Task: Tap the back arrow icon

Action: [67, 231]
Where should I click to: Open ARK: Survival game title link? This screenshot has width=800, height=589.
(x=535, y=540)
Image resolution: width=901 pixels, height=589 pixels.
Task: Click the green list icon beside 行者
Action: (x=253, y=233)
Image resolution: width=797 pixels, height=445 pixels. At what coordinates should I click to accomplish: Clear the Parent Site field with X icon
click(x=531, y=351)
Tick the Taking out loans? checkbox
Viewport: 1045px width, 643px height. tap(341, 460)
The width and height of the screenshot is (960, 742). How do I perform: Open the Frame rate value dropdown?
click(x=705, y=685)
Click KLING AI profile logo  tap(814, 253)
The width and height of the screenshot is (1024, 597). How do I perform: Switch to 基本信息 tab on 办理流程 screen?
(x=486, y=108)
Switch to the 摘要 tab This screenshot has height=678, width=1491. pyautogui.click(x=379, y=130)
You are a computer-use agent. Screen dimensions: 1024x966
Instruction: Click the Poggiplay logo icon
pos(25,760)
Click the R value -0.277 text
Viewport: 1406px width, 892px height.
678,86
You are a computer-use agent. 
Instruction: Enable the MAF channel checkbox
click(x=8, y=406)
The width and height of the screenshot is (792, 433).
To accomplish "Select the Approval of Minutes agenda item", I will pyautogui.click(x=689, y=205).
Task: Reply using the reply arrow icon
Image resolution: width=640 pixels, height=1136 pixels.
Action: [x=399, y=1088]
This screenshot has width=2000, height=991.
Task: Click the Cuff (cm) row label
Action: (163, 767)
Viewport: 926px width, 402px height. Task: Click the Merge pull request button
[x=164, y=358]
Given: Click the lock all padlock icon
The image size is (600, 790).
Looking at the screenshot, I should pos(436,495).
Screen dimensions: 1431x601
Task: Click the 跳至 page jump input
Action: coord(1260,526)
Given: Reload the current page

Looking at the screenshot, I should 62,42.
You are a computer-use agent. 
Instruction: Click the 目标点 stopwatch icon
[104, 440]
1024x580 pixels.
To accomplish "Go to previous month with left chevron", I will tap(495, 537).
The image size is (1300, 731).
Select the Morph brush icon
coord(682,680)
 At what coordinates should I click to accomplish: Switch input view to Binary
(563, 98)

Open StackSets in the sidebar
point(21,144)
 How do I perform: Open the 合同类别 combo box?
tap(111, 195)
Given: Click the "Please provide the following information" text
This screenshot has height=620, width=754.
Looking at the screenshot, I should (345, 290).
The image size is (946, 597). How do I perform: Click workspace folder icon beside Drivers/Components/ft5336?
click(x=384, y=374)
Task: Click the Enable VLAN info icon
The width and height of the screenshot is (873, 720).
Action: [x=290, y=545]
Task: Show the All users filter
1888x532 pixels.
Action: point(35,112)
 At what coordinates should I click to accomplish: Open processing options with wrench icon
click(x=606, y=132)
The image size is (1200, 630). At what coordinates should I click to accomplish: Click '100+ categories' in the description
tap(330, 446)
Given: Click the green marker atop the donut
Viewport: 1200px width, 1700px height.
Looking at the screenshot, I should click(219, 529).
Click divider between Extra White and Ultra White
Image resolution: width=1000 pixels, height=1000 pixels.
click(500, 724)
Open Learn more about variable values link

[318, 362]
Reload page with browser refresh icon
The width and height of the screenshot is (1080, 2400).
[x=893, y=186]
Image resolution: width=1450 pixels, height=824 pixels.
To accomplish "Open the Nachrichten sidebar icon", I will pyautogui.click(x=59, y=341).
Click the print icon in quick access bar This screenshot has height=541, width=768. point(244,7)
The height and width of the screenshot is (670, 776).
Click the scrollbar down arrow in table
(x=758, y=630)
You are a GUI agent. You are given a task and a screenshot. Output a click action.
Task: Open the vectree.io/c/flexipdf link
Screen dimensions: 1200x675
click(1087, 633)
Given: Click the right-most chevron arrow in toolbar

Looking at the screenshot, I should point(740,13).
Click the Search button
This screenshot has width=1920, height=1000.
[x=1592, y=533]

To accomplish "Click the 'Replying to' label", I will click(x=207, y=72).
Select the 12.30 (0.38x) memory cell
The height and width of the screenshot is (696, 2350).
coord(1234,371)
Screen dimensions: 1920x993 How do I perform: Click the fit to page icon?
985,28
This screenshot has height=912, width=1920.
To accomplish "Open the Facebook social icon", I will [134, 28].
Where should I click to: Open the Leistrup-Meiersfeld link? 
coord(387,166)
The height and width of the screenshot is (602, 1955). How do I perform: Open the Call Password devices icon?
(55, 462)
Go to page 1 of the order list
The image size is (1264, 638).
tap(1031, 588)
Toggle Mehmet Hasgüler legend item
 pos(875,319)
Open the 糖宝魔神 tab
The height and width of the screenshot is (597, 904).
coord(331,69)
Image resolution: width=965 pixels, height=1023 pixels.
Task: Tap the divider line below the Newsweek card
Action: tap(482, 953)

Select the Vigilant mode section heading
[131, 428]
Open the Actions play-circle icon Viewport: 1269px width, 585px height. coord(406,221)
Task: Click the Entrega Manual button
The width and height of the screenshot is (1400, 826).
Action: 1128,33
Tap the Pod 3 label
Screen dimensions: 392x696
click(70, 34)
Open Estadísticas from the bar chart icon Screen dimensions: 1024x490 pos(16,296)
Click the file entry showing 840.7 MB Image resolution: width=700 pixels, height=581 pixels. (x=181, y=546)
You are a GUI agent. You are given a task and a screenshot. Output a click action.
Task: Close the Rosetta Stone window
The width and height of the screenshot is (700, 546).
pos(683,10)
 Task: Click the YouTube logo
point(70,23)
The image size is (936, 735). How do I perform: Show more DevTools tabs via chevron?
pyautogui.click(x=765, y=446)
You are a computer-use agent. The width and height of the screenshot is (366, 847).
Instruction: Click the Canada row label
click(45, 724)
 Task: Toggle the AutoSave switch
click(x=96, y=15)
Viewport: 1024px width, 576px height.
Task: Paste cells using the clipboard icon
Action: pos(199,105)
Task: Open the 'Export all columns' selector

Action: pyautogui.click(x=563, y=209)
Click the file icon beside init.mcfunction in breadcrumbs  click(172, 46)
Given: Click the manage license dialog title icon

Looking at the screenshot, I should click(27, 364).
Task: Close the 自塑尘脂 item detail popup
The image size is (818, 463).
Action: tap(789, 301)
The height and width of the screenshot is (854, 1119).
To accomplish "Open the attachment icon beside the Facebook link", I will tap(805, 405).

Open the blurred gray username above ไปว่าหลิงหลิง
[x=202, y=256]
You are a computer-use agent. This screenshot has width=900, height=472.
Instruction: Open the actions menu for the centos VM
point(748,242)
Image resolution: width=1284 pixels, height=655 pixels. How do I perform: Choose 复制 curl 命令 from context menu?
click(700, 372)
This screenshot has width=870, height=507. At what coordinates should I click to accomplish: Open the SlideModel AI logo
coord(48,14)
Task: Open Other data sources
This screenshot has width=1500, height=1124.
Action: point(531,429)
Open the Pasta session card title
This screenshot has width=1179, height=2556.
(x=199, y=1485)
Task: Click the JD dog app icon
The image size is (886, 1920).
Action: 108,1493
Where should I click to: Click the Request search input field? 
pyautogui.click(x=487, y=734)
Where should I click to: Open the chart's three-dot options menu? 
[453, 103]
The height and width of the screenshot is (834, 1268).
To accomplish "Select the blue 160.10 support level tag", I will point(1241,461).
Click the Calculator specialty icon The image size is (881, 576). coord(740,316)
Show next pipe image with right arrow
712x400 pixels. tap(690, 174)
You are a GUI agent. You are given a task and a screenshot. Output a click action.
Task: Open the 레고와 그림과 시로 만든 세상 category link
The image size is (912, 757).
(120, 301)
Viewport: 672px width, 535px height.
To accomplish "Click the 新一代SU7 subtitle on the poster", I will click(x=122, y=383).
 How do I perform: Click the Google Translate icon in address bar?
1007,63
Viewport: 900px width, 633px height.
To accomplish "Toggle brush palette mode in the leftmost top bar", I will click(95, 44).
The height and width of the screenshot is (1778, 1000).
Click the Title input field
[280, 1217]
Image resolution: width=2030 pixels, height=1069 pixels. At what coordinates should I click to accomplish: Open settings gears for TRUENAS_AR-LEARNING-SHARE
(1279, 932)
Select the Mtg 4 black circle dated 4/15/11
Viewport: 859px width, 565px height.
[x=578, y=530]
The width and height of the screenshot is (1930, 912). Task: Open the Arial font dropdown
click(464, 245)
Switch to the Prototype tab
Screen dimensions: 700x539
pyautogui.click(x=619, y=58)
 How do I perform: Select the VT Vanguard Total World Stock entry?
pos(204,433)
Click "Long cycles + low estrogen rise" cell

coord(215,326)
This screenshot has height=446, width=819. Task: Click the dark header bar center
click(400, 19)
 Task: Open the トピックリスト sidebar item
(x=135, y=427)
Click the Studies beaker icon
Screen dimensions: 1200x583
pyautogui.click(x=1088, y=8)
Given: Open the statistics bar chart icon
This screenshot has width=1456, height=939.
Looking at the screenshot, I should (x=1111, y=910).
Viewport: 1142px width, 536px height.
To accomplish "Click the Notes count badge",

════

Problem requirements → Only the lines above from the one with "Show next pipe image with right arrow" through the one with "Select the Mtg 4 black circle dated 4/15/11" should be duplicated, character for character.

Task response →
Show next pipe image with right arrow
712x400 pixels. tap(690, 174)
You are a GUI agent. You are given a task and a screenshot. Output a click action.
Task: Open the 레고와 그림과 시로 만든 세상 category link
The image size is (912, 757).
(120, 301)
Viewport: 672px width, 535px height.
To accomplish "Click the 新一代SU7 subtitle on the poster", I will click(x=122, y=383).
 How do I perform: Click the Google Translate icon in address bar?
1007,63
Viewport: 900px width, 633px height.
To accomplish "Toggle brush palette mode in the leftmost top bar", I will click(95, 44).
The height and width of the screenshot is (1778, 1000).
Click the Title input field
[280, 1217]
Image resolution: width=2030 pixels, height=1069 pixels. At what coordinates should I click to accomplish: Open settings gears for TRUENAS_AR-LEARNING-SHARE
(1279, 932)
Select the Mtg 4 black circle dated 4/15/11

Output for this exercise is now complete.